LEWISTON – It won’t be easy coming up with a way to bring new economic life to Lewiston’s downtown, city officials said Tuesday.
“There are as many different opinions about what to do in the downtown as there are streets and buildings,” City Administrator Jim Bennett said. And not everyone agrees that the city needs to do anything. Some people would prefer the city spend no money, create no plans and do nothing with the downtown.
“Others want us to bring in newer housing, but in a way that guarantees rents won’t increase at all,” Bennett said.
Councilors on Tuesday talked about creating a committee to look at downtown housing and redevelopment. They’ll take up the issue again Nov. 21.
Councilors agreed to create a committee of seven people. That group in turn would help to create a downtown development master plan and then disband.
“Right now we don’t have any kind of guiding plan that people in the community agree on,” Bennett said. “That’s the only way to get around the suspicion people have. That’s the only way to get people to stop questioning everyone’s motives.”
The city’s first attempt to bring new life downtown was the Heritage Initiative in 2004. It was designed to clean up the poorest section of the downtown, build new housing projects along Blake, Birch and Maple streets, and add new downtown office buildings over the next 10 years.
The most controversial part was a proposed $4.5 million boulevard that would run from Lincoln to Lisbon streets, cut through the Knox and Birch neighborhoods, and end at Bates Street.

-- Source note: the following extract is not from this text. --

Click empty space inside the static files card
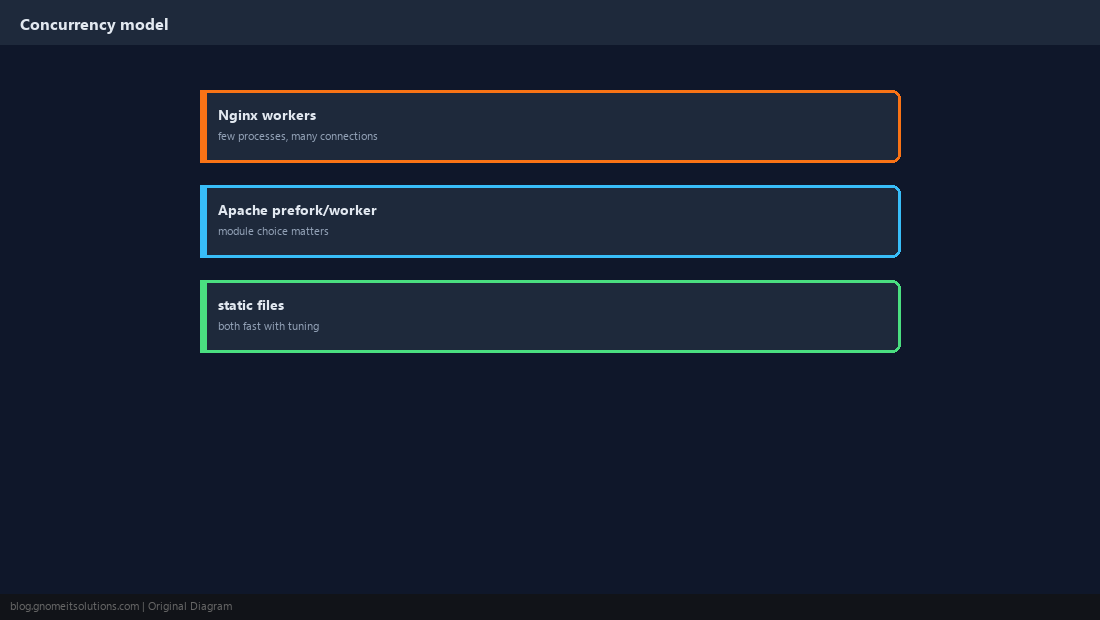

“I’ve had people tell me – and I know that some councilors have heard the same thing – that they wish we’d put that boulevard in, and just gone right through the whole area,” Bennett said.
But the boulevard is no longer an option, Bennett said. The city didn’t include enough people from the neighborhood before suggesting it, and the conclusions were unpopular. It wound up making residents and their supporters suspicious of the city and its plans.
The new committee needs to go right down the middle, coming up with something that appeals to both sides, Bennett said. He urged city councilors to include people who have no connection with the downtown as well as residents.
“In the end, we want this to be supported by the city,” Bennett said. Whatever plans the committee comes up with won’t happen without general public support. It might even require a vote, and that won’t pass if people who don’t live downtown think it’s unfair.”
City Councilor Renee Bernier said she wasn’t convinced people who don’t live downtown should be included.